SET EXERCISE - Turn the lines of the records below into a numbered list, starting with the line that contains "Screen dimensions: 1346x728" and going on through the line that contains "Action: point(1311,69)", and leave out any blank lines. Include no other lines.

[Records of target positions]
(begin)

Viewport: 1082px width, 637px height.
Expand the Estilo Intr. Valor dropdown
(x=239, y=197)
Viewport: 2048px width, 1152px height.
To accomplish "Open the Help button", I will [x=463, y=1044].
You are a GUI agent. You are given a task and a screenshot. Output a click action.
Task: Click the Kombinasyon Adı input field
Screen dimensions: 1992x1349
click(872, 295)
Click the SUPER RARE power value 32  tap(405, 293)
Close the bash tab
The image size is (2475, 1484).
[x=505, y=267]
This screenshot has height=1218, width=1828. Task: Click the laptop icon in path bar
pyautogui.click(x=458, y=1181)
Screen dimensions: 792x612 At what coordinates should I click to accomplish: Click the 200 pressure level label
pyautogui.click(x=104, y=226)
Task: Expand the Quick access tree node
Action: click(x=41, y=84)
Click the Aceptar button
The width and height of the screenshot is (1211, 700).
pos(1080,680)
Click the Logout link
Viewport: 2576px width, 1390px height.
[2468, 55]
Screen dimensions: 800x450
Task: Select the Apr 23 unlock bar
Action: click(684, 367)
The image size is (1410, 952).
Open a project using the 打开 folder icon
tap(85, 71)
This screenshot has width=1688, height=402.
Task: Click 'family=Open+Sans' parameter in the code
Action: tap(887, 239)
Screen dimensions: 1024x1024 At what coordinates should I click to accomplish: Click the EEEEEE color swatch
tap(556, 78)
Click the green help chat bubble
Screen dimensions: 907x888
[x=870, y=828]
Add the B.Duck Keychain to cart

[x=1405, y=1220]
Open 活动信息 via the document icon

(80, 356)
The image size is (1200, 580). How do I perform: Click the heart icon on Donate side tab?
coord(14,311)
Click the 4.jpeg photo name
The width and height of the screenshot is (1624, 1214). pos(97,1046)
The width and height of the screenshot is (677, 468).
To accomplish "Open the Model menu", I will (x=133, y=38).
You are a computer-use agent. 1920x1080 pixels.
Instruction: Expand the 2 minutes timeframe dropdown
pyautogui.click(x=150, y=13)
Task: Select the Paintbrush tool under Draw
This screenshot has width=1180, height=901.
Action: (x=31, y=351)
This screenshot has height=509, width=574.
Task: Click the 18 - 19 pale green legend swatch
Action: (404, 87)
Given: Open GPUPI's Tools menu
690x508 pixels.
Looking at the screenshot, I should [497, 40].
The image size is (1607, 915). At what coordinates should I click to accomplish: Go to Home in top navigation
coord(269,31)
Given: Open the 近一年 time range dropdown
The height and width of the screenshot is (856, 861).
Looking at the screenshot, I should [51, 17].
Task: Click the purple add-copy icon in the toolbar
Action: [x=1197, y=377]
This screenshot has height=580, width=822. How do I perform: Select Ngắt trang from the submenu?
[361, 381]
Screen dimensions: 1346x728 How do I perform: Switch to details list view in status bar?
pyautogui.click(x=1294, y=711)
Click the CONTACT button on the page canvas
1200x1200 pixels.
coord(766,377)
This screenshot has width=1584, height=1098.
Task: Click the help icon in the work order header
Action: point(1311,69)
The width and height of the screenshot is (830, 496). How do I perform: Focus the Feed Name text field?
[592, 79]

(end)

SOLUTION TO THE EXERCISE -
1. Screen dimensions: 1346x728 How do I perform: Switch to details list view in status bar?
2. pyautogui.click(x=1294, y=711)
3. Click the CONTACT button on the page canvas
4. 1200x1200 pixels.
5. coord(766,377)
6. This screenshot has width=1584, height=1098.
7. Task: Click the help icon in the work order header
8. Action: point(1311,69)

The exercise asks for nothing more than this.